Cell phone data that is routinely collected by telecommunications providers can reveal changes of behavior in people who are diagnosed with a flu-like illness, while also protecting their anonymity, a new study finds. The Proceedings of the National Academy of Sciences (PNAS) published the research, led by computer scientists at Emory University and based on data drawn from a 2009 outbreak of H1N1 flu in Iceland.
“To our knowledge, our project is the first major, rigorous study to individually link passively-collected cell phone metadata with actual public health data,” says Ymir Vigfusson, assistant professor in Emory University’s Department of Computer Science and a first author of the study. “We’ve shown that it’s possible to do so without comprising privacy and that our method could potentially provide a useful tool to help monitor and control infectious disease outbreaks.”
The researchers collaborated with a major cell phone service provider in Iceland, along with public health officials of the island nation. They analyzed data for more than 90,000 encrypted cell phone numbers, which represents about a quarter of Iceland’s population. They were permitted to link the encrypted cell phone metadata to 1,400 anonymous individuals who received a clinical diagnosis of a flu-like illness during the H1N1 outbreak.
“The individual linkage is key,” Vigfusson says. “Many public-health applications for smartphone data have emerged during the COVID-19 pandemic but tend to be based around correlations. In contrast, we can definitively measure the differences in routine behavior between the diagnosed group and the rest of the population.”
The results showed, on average, those who received a flu-like diagnosis changed their cell phone usage behavior a day before their diagnosis and the two-to-four days afterward: They made fewer calls, from fewer unique locations. On average, they also spent longer time than usual on the calls that they made on the day following their diagnosis.
The study, which began long before the COVID-19 pandemic, took 10 years to complete. “We were going into new territory and we wanted to make sure we were doing good science, not just fast science,” Vigfusson says. “We worked hard and carefully to develop protocols to protect privacy and conducted rigorous analyses of the data.”
Vignusson is an expert on data security and developing software and programming algorithms that work at scale.
He shares first authorship of the study with two of his former students: Thorgeir Karlsson, a graduate student at Reykjavik University who spent a year at Emory working on the project, and Derek Onken, a Ph.D. student in the Computer Science department. Senior author Leon Danon — from the University of Bristol, and the Alan Turing Institute of the British Library — conceived of the study.
While only about 40 percent of humanity has access to the Internet, cell phone ownership is ubiquitous, even in lower and middle-income countries, Vigfusson notes. And cell phone service providers routinely collect billing data that provide insights into the routine behaviors of a population, he adds.
“The COVID pandemic has raised awareness of the importance of monitoring and measuring the progression of an infectious disease outbreak, and how it is essentially a race against time,” Vigfusson says. “More people also realize that there will likely be more pandemics during our lifetimes. It is vital to have the right tools to give us the best possible information quickly about the state of an epidemic outbreak.”
Privacy concerns are a major reason why cell phone data has not been linked to public health data in the past. For the PNAS paper, the researchers developed a painstaking protocol to minimize these concerns.
The cell phone numbers were encrypted, and their owners were not identified by name, but by a unique numerical identifier not revealed to the researchers. These unique identifiers were used to link the cell phone data to de-identified health records.
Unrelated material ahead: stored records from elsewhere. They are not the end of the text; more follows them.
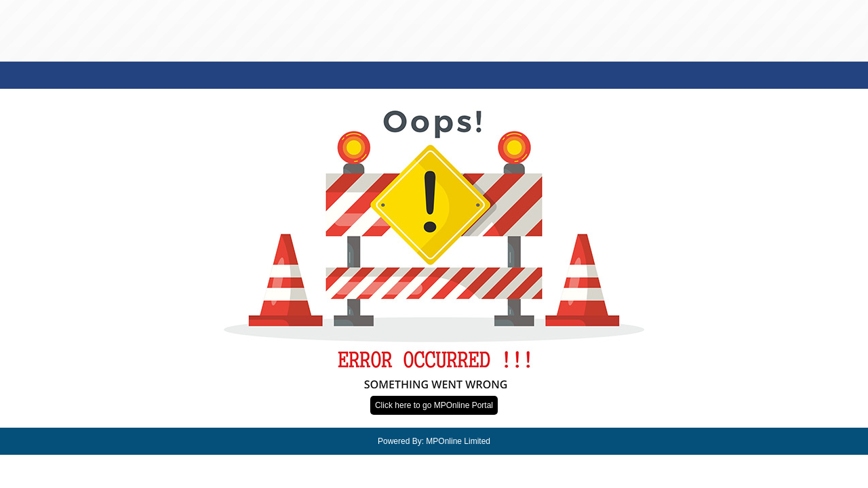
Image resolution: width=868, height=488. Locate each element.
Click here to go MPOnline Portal (434, 405)
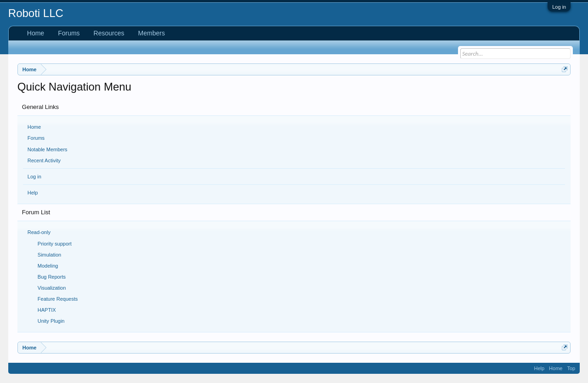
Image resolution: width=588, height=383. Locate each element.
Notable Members (47, 149)
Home (34, 127)
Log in (559, 7)
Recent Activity (44, 160)
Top (571, 368)
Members (152, 33)
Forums (36, 138)
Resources (109, 33)
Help (33, 193)
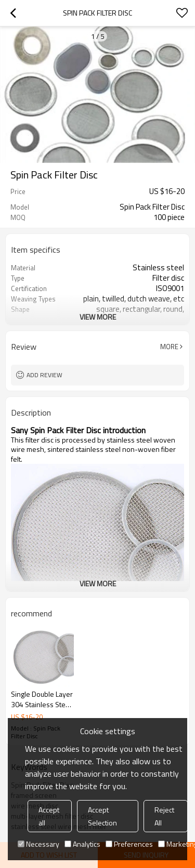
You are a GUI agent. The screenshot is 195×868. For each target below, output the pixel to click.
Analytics (82, 844)
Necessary (38, 844)
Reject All (164, 816)
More (169, 347)
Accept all (49, 816)
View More (98, 316)
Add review (44, 375)
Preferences (129, 844)
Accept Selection (102, 816)
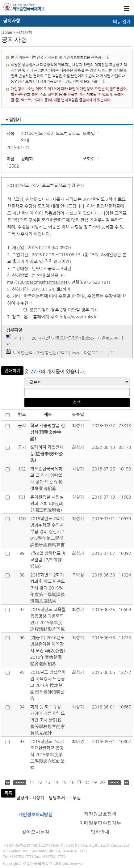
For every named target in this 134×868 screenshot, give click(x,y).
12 (40, 782)
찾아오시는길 (35, 832)
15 (64, 782)
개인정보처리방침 (35, 815)
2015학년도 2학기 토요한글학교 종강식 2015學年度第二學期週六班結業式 (47, 754)
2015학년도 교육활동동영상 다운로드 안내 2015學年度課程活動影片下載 (48, 619)
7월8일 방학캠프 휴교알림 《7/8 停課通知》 (48, 560)
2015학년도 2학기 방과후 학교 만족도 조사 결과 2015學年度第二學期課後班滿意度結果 (47, 588)
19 (94, 782)
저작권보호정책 (100, 814)
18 (86, 782)
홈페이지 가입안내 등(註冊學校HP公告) (47, 454)
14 (56, 782)
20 (102, 782)
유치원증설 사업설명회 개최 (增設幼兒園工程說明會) (47, 503)
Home (6, 32)
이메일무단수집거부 (100, 823)
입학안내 (100, 832)
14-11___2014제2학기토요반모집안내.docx (54, 338)
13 (48, 782)
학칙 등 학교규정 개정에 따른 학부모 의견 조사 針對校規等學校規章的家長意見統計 (47, 720)
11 (32, 782)
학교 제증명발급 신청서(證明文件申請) (47, 432)
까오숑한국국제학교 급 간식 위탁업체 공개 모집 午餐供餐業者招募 (46, 478)
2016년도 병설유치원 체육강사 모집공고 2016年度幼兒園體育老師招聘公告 (48, 685)
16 (72, 782)
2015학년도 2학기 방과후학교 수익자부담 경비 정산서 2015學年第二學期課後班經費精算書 (47, 532)
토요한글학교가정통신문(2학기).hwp (46, 352)
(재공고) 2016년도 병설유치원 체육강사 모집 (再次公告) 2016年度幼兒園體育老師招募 (47, 651)
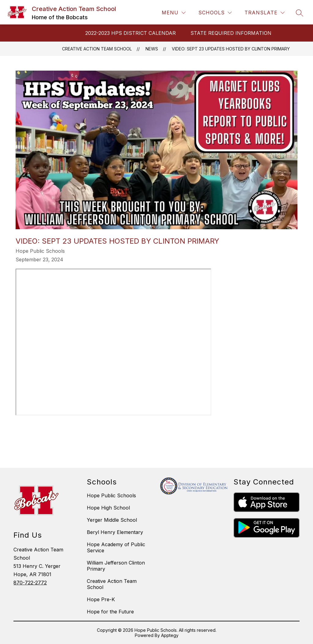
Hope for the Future (110, 612)
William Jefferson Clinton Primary (116, 566)
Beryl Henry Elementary (115, 532)
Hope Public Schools (111, 495)
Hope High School (108, 508)
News (152, 49)
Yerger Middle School (112, 520)
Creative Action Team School (97, 49)
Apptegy (170, 635)
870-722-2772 (30, 583)
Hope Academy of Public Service (116, 547)
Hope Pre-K (101, 599)
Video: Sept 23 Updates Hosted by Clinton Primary (231, 49)
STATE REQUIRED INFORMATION (231, 33)
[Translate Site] (264, 13)
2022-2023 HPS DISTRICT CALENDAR (131, 33)
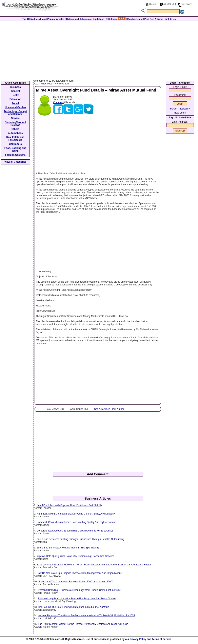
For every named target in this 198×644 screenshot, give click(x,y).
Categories (72, 19)
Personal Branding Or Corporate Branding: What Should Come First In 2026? (80, 590)
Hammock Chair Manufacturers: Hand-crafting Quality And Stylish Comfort (76, 522)
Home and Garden (15, 107)
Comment (58, 102)
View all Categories (16, 162)
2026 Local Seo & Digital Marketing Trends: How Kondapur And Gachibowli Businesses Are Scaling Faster (94, 564)
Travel (16, 103)
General (16, 91)
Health (16, 95)
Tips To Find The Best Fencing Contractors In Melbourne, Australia (74, 607)
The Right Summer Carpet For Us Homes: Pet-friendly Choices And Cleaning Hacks (83, 624)
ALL (36, 84)
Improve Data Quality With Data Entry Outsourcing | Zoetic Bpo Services (75, 556)
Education (15, 99)
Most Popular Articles (53, 19)
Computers (15, 144)
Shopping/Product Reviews (15, 124)
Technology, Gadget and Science (15, 113)
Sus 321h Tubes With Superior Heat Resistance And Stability (69, 505)
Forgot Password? (180, 108)
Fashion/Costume (16, 155)
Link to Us (170, 19)
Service (15, 118)
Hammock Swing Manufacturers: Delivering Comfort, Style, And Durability (76, 514)
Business (47, 84)
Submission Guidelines (92, 19)
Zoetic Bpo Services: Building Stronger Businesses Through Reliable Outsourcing (80, 539)
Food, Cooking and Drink (16, 150)
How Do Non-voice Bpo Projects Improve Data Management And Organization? (79, 573)
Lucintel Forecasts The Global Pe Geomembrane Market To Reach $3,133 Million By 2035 (86, 616)
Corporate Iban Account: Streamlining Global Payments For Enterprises (75, 530)
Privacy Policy (138, 639)
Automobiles (15, 133)
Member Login (135, 19)
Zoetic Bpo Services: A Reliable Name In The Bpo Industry (68, 548)
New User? (180, 113)
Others (16, 129)
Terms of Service (162, 639)
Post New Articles (154, 19)
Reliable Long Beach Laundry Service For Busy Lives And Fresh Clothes (77, 598)
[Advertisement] (99, 49)
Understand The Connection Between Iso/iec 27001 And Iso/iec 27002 (76, 582)
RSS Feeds (116, 19)
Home (152, 4)
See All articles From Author (109, 409)
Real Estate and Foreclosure (15, 138)
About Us (169, 4)
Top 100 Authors (31, 19)
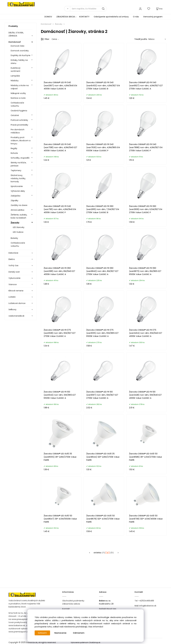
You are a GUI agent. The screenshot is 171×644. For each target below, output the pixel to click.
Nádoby (14, 80)
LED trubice (18, 232)
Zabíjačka (16, 196)
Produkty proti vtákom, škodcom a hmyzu (20, 140)
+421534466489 (146, 600)
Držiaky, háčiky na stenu (19, 62)
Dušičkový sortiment (16, 70)
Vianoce (12, 284)
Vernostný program (153, 16)
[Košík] (159, 9)
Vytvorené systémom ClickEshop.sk (86, 642)
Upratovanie (17, 186)
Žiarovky (15, 222)
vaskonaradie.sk (16, 316)
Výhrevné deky (18, 191)
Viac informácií (96, 626)
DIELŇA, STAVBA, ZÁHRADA (16, 34)
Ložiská (12, 297)
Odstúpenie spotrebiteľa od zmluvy (111, 16)
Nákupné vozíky (18, 93)
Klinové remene (16, 290)
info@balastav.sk (148, 606)
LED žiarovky (18, 227)
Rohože (14, 153)
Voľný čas (14, 266)
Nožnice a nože (18, 98)
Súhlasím (42, 633)
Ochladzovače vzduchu (18, 244)
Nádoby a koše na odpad (20, 87)
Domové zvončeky (20, 50)
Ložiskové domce (17, 303)
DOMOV (48, 16)
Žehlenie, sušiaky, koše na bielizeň (19, 216)
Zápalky (14, 200)
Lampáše (15, 76)
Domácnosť (14, 42)
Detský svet (14, 272)
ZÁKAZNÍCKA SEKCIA (66, 16)
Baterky (14, 238)
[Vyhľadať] (67, 8)
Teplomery (16, 170)
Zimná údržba (18, 210)
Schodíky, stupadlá (20, 158)
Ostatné (15, 115)
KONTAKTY (84, 16)
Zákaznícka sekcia (71, 604)
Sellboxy (12, 309)
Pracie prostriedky (20, 125)
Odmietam (79, 633)
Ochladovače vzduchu (17, 104)
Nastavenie (60, 633)
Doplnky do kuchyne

“We were able to maintain anonymity for individuals throughout the process,” Vigfusson says. “The cell phone provider did not learn about any individual’s health diagnosis and the health department did not learn about any individual’s phone behaviors.”
The study encompassed 1.5 billion call record data points including calls made, the dates of the calls, the cell tower location where the calls originated and the duration of the calls. The researchers linked this data to clinical diagnoses of a flu-like illness made by a health providers in a central database. Laboratory confirmation of influenza was not required.
The analyses of the data focused on 29 days surrounding each clinical diagnosis, and looked at changes in mobility, the number of calls made and the duration of the calls. They measured these same factors during the same time period for location-matched controls.
“Even though individual cell phones generated only a few data points per day, we were able to see a pattern where the population was behaving differently near the time they were diagnosed with a flu-like illness,” Vigfusson says.
While the findings are significant, they represent only a first step for the possible broader use of the method, Vigfusson adds. The current work was limited to the unique environment of Iceland: An island with only one port of entry and a fairly homogenous, affluent and small population. It was also limited to a single infectious disease, H1N1, and those who received a clinical diagnosis for a flu-like illness.
“Our work contributes to the discussion of what kinds of anonymous data lineages might be useful for public health monitoring purposes,” Vigfusson says. “We hope that others will build on our efforts and study whether our method can be adapted for use in other places and for other infectious diseases.”
The work was funded by the Icelandic Center for Research, Emory University, the National Science Foundation, the Leverhulme Trust, the Alan Turing Institute, the Medical Research Council and a hardware donation from NVIDIA Corporation.